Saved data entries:
===
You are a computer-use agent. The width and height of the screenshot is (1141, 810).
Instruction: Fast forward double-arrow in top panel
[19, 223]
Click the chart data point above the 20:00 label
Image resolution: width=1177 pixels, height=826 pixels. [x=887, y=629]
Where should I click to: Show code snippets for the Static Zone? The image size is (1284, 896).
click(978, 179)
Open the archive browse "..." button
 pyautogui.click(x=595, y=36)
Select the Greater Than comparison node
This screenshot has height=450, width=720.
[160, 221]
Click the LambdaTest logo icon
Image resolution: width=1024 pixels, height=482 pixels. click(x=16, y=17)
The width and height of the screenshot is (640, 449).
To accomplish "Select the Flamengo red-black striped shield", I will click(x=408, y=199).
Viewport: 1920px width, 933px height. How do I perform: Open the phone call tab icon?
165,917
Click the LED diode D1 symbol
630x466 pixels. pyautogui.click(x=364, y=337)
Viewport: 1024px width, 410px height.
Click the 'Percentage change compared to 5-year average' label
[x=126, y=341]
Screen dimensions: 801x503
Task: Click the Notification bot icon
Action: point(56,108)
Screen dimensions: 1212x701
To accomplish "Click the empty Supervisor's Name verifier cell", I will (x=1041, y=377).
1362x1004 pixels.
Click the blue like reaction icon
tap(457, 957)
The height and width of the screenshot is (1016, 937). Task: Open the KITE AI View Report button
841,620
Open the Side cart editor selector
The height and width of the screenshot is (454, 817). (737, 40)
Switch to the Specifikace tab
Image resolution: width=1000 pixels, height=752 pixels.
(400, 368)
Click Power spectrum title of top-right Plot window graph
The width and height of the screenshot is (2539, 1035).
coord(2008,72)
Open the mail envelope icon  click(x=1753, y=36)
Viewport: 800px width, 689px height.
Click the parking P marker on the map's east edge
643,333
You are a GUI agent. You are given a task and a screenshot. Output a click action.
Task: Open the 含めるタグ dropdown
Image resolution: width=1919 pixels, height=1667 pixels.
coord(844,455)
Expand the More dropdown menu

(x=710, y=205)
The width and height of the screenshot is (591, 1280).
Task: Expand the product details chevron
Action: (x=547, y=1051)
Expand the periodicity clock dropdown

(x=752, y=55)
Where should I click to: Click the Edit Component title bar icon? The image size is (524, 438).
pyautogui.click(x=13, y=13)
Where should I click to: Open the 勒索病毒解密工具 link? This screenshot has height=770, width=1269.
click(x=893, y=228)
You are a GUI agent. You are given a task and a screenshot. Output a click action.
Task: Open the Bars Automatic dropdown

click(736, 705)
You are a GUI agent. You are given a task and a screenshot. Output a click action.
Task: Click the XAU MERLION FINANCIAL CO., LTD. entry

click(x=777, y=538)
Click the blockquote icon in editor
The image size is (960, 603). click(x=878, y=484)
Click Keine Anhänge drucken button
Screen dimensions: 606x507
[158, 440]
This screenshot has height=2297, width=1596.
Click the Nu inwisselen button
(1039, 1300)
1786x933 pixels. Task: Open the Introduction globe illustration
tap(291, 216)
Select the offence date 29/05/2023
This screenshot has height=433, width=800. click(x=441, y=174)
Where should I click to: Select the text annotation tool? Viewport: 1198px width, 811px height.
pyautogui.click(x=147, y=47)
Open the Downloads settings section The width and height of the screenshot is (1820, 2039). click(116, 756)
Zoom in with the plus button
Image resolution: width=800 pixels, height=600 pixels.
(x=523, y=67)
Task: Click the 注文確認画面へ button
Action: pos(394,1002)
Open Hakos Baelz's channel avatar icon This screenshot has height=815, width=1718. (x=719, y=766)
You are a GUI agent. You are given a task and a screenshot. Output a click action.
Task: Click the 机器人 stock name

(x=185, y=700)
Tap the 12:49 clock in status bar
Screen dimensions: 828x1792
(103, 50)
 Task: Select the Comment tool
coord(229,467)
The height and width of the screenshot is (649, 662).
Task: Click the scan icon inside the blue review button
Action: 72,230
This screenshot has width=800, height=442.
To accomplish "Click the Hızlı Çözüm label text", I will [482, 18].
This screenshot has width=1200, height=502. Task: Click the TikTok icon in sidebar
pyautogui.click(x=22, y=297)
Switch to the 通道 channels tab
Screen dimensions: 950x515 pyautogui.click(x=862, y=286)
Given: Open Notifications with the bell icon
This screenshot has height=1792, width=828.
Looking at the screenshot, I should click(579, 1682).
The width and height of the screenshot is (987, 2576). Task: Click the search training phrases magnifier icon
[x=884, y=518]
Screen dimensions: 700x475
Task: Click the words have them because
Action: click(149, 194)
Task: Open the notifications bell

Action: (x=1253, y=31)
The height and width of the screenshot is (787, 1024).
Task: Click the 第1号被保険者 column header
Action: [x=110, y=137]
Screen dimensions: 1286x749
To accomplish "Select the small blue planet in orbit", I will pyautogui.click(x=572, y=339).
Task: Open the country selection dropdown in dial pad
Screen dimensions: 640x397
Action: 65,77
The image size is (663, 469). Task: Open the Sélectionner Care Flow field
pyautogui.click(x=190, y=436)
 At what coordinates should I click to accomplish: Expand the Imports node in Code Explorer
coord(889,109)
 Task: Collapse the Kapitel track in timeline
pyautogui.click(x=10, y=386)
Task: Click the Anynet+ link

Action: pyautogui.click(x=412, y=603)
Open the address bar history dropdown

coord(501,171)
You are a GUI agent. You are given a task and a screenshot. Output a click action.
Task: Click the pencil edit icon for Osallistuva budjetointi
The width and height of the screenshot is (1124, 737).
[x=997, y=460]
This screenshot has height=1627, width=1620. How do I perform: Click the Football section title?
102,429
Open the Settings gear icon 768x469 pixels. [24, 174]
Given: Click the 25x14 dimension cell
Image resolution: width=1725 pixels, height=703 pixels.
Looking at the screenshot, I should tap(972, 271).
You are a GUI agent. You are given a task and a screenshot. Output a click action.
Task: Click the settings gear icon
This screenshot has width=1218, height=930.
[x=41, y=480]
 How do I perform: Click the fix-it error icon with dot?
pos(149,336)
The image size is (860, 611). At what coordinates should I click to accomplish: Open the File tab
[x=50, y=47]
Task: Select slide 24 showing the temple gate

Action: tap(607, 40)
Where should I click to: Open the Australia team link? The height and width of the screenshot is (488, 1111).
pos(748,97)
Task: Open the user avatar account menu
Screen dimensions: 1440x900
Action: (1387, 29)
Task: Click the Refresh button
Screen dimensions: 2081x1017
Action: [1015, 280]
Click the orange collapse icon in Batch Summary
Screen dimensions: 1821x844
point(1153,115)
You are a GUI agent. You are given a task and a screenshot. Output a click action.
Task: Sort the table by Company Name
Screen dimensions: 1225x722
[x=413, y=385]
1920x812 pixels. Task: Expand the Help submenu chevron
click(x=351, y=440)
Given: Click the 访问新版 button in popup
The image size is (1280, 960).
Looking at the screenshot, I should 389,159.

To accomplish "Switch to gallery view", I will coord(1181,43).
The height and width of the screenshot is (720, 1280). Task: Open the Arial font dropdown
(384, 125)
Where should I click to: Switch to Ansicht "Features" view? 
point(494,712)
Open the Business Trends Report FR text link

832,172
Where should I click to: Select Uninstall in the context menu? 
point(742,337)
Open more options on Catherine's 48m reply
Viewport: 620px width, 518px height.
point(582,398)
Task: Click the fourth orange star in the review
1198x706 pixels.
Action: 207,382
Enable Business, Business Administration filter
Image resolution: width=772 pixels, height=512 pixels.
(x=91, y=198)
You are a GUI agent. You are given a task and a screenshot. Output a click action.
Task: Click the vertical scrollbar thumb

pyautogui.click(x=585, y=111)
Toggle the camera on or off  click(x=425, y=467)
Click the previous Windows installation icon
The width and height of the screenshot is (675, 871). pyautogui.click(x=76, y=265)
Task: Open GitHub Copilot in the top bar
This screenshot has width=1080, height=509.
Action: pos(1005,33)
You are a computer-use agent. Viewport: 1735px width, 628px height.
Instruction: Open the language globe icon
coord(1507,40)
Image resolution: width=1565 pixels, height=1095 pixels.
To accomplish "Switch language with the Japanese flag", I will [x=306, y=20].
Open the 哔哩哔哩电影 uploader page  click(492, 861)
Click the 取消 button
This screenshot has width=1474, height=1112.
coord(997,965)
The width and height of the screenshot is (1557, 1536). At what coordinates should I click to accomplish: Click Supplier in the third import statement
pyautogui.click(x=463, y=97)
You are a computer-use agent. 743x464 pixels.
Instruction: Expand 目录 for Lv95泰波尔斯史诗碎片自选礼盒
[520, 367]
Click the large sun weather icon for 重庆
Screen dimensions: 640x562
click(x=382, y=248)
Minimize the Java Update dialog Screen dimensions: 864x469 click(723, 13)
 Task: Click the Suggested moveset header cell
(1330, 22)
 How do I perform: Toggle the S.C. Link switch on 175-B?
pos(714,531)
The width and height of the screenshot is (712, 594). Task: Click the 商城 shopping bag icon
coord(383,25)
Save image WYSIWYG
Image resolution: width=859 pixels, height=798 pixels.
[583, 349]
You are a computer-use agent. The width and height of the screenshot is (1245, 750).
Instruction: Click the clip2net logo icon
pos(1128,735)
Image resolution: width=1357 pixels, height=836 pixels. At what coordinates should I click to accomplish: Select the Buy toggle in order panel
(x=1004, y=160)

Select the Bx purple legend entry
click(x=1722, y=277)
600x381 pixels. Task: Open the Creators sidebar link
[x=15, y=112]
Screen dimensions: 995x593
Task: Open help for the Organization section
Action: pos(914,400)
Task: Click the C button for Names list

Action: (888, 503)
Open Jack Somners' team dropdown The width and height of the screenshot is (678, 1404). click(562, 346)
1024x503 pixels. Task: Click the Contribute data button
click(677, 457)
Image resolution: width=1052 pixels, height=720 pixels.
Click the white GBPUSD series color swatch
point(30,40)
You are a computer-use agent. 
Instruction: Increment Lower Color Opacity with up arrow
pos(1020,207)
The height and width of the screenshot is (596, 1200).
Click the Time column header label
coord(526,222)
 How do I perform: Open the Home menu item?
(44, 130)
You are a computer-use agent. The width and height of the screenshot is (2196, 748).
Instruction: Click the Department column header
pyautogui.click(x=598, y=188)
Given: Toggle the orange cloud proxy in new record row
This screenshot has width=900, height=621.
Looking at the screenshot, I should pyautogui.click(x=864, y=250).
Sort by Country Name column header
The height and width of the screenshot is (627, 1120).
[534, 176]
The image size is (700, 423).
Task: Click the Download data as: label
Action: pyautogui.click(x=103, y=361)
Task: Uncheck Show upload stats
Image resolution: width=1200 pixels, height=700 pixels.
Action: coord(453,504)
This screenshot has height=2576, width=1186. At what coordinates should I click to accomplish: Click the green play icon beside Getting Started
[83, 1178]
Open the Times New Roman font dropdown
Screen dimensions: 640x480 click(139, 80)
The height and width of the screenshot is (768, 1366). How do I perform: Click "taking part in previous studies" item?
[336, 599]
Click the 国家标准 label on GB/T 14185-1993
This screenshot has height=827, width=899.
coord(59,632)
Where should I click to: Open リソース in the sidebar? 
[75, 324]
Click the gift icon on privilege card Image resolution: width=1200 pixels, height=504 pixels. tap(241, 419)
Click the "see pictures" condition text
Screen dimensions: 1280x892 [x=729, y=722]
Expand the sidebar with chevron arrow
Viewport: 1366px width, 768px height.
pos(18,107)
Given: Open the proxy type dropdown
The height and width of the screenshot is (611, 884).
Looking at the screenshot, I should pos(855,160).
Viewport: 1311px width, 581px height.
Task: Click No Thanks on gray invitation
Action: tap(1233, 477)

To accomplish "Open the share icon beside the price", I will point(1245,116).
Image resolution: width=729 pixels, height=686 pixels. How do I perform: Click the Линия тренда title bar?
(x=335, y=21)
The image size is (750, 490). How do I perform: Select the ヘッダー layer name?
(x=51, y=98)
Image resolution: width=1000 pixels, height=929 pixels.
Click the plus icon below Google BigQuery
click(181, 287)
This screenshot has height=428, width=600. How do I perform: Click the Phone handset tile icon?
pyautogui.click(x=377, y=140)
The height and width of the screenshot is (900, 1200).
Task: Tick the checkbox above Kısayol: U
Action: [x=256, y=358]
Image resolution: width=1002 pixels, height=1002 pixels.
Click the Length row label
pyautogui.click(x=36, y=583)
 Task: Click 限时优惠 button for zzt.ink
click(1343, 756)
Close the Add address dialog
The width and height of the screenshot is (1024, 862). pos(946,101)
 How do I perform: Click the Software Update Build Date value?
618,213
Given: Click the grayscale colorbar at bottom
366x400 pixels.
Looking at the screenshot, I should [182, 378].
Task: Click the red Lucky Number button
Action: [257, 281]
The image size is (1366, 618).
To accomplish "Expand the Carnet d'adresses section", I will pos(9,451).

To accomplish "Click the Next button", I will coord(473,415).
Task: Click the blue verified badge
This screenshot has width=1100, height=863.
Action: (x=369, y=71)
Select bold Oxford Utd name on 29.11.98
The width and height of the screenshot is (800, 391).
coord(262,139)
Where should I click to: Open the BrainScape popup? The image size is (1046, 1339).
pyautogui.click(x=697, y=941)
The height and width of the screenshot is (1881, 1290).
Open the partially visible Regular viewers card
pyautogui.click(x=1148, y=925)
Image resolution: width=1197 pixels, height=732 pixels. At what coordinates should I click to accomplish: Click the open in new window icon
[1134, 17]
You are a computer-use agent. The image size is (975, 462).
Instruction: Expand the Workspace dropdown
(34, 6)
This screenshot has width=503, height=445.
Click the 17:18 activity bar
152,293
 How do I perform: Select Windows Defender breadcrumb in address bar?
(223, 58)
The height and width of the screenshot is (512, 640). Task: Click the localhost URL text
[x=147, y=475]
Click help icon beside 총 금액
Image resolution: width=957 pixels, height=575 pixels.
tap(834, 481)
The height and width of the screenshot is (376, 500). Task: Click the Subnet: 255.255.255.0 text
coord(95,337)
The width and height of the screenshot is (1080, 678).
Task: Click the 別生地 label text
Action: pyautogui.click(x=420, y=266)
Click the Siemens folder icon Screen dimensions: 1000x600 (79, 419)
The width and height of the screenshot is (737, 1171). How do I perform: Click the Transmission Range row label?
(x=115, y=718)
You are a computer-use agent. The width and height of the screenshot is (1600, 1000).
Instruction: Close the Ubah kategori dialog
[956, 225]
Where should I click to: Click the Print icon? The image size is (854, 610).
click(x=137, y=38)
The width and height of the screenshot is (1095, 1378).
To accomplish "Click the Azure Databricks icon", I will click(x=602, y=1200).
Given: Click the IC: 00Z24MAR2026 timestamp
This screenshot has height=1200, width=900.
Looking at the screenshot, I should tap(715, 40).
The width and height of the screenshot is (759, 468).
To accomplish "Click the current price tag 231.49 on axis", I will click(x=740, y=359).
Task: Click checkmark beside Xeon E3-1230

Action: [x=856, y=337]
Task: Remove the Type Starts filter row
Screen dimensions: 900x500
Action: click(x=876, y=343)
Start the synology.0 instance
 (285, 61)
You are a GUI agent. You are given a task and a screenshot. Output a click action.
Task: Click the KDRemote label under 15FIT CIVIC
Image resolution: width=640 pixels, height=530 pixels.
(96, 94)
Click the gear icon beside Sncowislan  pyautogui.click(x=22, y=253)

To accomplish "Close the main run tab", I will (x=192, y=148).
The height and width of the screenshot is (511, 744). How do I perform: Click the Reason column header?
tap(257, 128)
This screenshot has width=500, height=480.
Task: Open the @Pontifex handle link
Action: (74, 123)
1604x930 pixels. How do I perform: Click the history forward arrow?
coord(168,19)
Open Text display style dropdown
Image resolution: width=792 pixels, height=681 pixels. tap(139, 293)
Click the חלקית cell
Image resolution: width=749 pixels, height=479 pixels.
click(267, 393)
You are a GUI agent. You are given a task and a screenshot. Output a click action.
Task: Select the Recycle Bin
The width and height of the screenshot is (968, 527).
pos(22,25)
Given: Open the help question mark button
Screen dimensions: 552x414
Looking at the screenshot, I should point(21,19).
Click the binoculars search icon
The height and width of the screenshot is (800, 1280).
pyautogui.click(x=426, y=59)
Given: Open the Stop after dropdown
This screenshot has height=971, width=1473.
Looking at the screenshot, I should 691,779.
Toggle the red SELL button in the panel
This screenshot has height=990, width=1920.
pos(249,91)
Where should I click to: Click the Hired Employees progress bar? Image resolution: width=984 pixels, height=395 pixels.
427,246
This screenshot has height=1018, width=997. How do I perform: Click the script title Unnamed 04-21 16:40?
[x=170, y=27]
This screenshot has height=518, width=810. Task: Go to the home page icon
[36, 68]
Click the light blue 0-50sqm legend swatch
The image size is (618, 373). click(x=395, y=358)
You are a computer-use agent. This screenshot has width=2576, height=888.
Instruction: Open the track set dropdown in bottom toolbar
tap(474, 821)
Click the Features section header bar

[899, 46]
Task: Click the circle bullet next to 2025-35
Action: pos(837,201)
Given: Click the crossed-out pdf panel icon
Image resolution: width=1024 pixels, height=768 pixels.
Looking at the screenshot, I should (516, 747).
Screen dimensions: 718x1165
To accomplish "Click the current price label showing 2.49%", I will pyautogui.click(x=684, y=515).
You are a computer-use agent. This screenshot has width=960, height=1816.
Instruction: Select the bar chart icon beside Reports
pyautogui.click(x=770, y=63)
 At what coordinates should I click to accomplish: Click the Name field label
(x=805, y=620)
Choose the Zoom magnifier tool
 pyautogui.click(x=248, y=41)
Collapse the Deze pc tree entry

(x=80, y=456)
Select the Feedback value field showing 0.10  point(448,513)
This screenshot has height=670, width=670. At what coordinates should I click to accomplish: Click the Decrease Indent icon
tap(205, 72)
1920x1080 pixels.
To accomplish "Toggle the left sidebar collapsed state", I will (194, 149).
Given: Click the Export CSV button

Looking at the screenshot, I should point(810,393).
===
__Required action__: Go through the records above. Copy each line in which the string "proxy" appears.

__Response__:
Given: Toggle the orange cloud proxy in new record row
Given: Open the proxy type dropdown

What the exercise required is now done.